Después de tanta banalidad ahora lo que más urgía era recuperar el tiempo perdido, para no presentarse ante el tribunal de Dios con las manos vacías. Su intensa piedad la habían convertido en una persona conocida y admirada; gracias a su intervención y oraciones se dieron muchas conversiones, la más sonada fue la del malvado Francisco Pacini, que acabó ayudando a Jacinta en su labor fundacional, lo que se traduciría en dos asociaciones: La “Cofradía de los encapuchados” y la “La Congregación de los oblatos de María”, destinadas ambas a ayudar a los ancianos, enfermos y moribundos. Su eminente virtud fue recompensada con especiales favores celestiales hasta el final de su vida. Habiendo llegado el momento supremo, la había encontrado bien dispuesta para comparecer ante la presencia de Dios. El 30 de enero de 1640 su alma enamorada dejaba este mundo para unirse para siempre al Amor de sus amores.

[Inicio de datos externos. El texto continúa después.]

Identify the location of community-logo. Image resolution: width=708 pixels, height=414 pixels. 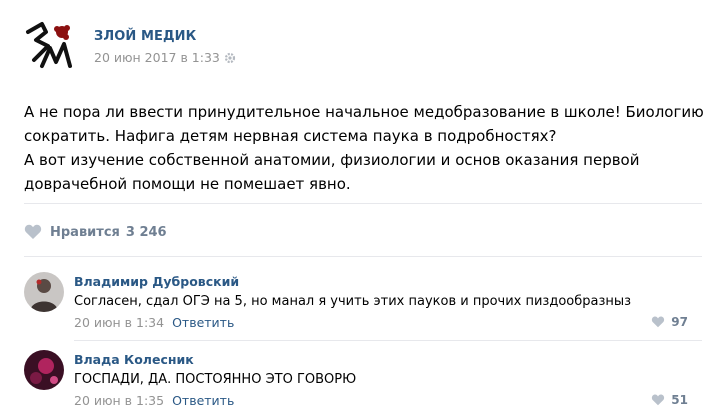
(50, 46).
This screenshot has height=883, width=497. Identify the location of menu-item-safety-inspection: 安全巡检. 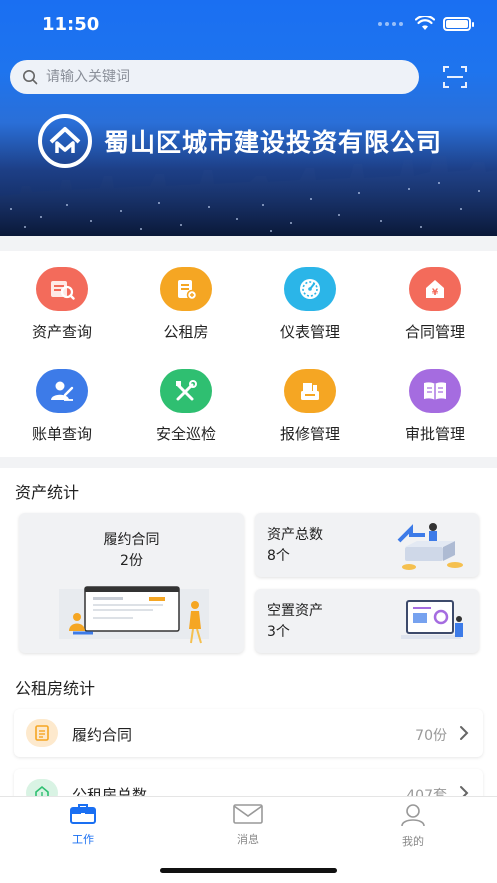
(186, 406).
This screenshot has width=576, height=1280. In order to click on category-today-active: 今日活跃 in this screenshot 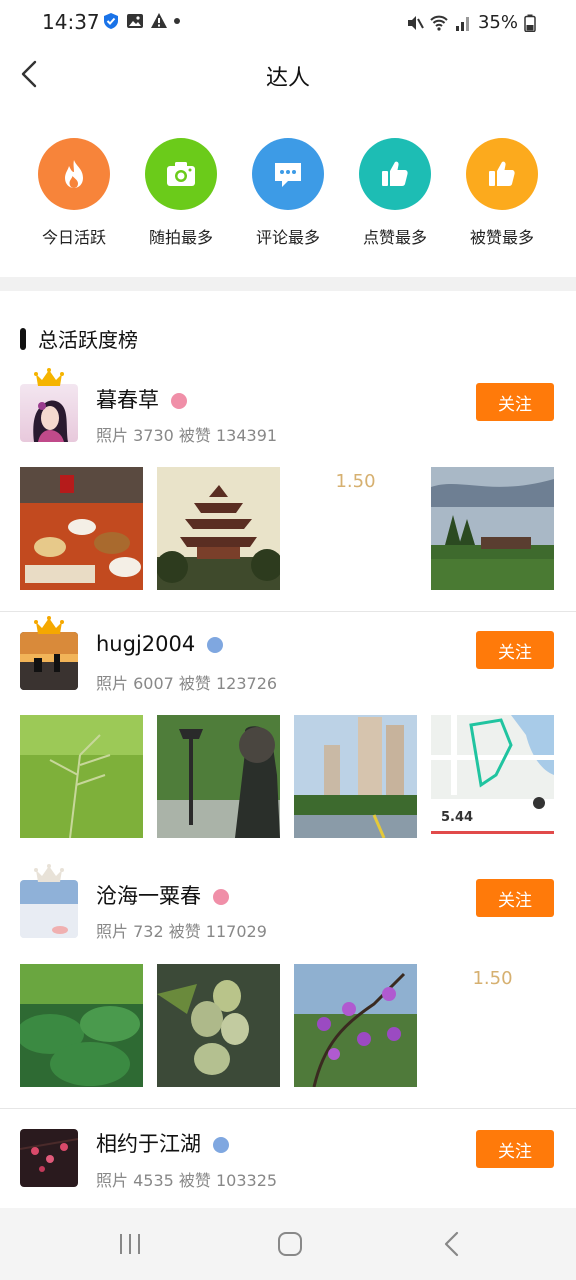, I will do `click(74, 193)`.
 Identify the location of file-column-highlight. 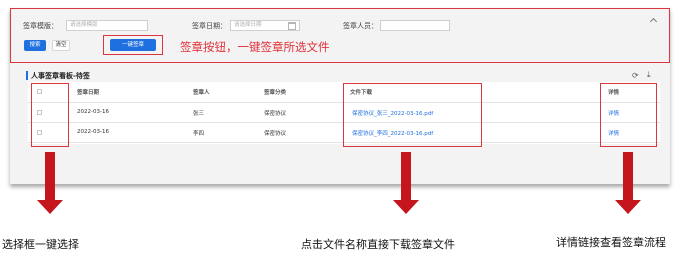
(412, 115).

Reflexión desde el contexto actual:
A Jacinta Mariscotti le sucedió lo que suele suceder al común de los mortales. Hace falta una brusca sacudida para despertar del letargo en que nos encontramos sumidos. Cuando nos sobreviene una grave enfermedad que nos coloca a las puertas de la muerte, nuestra perspectiva de la vida cambia por completo. Recientemente hemos tenido ocasión de constatarlo de forma generalizada a raíz de la pandemia del coronavirus, que ha puesto de rodillas a un mundo que se creía libre de toda contingencia y aunque no deja de ser una desgracia, ni deseada ni deseable, bien pudiera haber sido motivo para que se nos vayan abriendo los ojos del espíritu.